Isley Brothers – “This Old Heart of Mine (Is Weak For You),” Pop #12, R&B #6
By Joel Francis
For the most part, Motown’s talent during its heyday was home-grown. Martha Reeves was a Hitsville secretary, Stevie Wonder was a kid pestering the Funk Brothers for lessons, Marvin Gaye and Smokey Robinson were part of Berry Gordy’s extended family and Diane Ross and her friends stopped by every day after school to pester staff for an audition.
In short, talent came to Motown, not the other way around.
Of course that mindset quickly changed when the Isley Brothers hit the free agent market in 1965. The brothers made their name with 1959’s “Shout!” (recorded for RCA) and 1962’s “Twist and Shout” (recorded for the Wand label and covered by the Beatles). But after bouncing between those two labels and the failure to establish their own imprint, the Isley Brothers were looking for a new home. Berry Gordy was all too happy to welcome them to his fold.
The Isley’s Motown debut, “This Old Heart of Mine (Is Weak For You) was their biggest success so far. Holland-Dozier-Holland definitely applied the Motown sound to their number. The drums lead the mix, and the string section sounds more like the Four Tops than the Isley Brothers’ gritty urban soul. The brothers had never sounded so slick before, but the results couldn’t be argued with.

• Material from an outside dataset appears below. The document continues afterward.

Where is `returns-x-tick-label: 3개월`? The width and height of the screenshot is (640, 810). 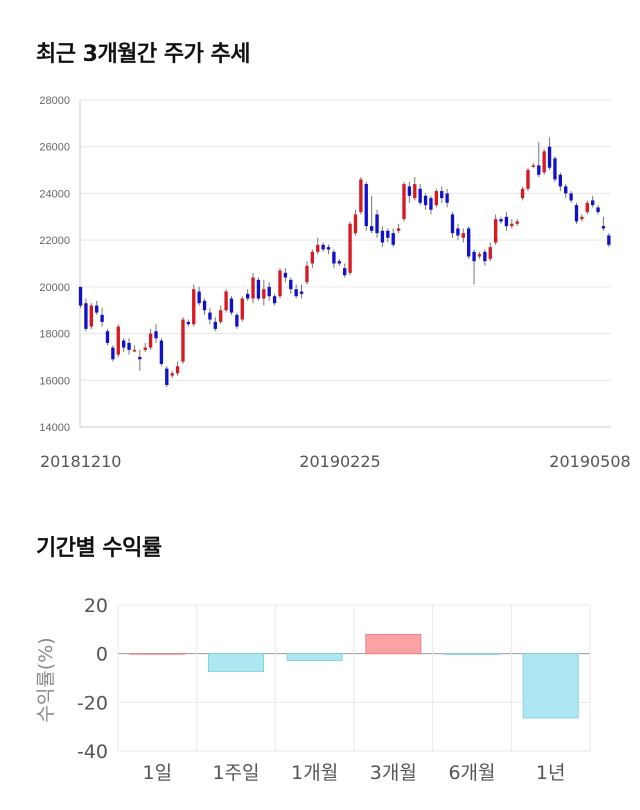 returns-x-tick-label: 3개월 is located at coordinates (394, 773).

The song is infectious, fun and impossible to listen to without breaking into smiles or dance.
Unfortunately, the Isley-Motown marriage didn’t last long. Despite releasing two more albums, the group couldn’t find a follow-up hit and complained of being fed inferior, cast-off tracks. They had a point: “This Old Heart” was originally intended for the Supremes. The brothers left Motown in 1968 and signed with Buddha before finding long-term success with Epic.